I began with Marcus du Sautoy's The Code from BBC Two on NetFlix. For reasons that escaped me, ChromeCast paused every ten minutes whether or not the phone was active. 


Then I proceeded with the board introduction to abstract site swap notation.


Again, I treated the above as an abstract system. This time I ran the swap into the top diagram. In the afternoon I went with an L-R sequence. Students again were able to predict the next L or R, the next color, even the color four sites down. I made no mention of the system. After I confirmed that they could predict the next color or site, I asked them, "But what does this mean? How would you ever use this in life?"


This term I went for factoring a factorable quadratic. I opted to keep the system unexplained and ungrounded in geometric representations of (x+1) by (x+1). I wanted the abstract uselessness of the equation on the right to remain completely detached from reality. The students provided the factors.  After I confirmed that they could factor the equation, I asked them, "But what does this mean? How would you ever use this in life?" 

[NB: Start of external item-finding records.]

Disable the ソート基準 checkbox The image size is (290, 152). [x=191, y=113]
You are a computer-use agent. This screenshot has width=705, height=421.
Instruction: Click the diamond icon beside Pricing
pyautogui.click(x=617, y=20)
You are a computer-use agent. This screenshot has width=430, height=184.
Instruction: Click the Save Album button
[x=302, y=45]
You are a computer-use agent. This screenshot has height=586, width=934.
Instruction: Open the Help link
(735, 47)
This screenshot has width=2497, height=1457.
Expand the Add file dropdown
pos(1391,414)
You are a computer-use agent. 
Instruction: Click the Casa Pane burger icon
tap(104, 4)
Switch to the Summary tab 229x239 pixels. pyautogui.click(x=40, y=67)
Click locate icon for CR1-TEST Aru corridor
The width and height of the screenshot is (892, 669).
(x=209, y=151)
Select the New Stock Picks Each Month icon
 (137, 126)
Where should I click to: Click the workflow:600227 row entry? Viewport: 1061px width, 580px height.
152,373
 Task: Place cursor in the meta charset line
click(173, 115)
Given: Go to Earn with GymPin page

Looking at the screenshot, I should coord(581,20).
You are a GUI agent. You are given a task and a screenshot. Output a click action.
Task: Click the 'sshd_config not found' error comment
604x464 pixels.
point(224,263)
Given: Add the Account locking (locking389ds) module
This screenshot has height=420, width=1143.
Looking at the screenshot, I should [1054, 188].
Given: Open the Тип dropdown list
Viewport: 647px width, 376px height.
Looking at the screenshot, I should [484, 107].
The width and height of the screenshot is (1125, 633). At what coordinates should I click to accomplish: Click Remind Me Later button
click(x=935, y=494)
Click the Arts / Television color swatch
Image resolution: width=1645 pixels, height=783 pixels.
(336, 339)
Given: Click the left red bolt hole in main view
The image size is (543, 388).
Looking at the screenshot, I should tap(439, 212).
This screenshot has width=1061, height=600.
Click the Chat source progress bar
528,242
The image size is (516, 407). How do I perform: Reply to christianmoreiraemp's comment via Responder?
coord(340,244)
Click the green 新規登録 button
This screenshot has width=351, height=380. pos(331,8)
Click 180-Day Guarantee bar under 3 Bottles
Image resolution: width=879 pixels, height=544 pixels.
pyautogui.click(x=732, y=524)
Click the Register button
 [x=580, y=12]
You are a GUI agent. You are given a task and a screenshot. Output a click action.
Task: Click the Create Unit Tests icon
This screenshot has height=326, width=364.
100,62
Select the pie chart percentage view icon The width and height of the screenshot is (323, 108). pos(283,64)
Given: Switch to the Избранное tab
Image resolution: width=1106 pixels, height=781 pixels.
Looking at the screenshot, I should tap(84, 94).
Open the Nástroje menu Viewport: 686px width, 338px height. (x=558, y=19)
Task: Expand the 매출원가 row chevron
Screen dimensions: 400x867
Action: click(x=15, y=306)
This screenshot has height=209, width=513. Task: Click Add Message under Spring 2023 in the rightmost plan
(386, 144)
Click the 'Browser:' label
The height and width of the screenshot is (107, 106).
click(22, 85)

None seemed to know. As one said, "We use it in mathematics class." A perfectly sealed system: teaching material only meaningful to the material being taught. I argued that both the left and right sides of the board were equally meaningless. Bear in mind the class is 100% non-physical science, non-engineering majors. 

Diosticka

I noted how the class had focused not on "even problems one through thirty" but on a single equation that arose FROM a physical system we had measured. The data generated the equation thanks to Desmos

Leona working on a three

Then I demonstrated the meaning to site swap notation mathematics using Koosh balls 

Leona

Math should be primarily taught in context, in a relevant situation. Any mathematics classes should explore mathematics from a less structured approach, more qualitative, philosophic. A mix of math, patterns, systems that behave mathematically. Let the math arise from the material, not be the material. Use Desmos and Photomath. 

Eboni, Trisane with Koosh balls, Cassandra

Jeanette, Jayleen

Working on a three

Chance, Wadel Likaksa Jr.

Trisane progressed to being able to keep three aloft in a site swap 3

Cassandra

The term ends on the most successful of my "online" courses, providing support for the idea that a class must meet at least once a week for the students to remain engaged.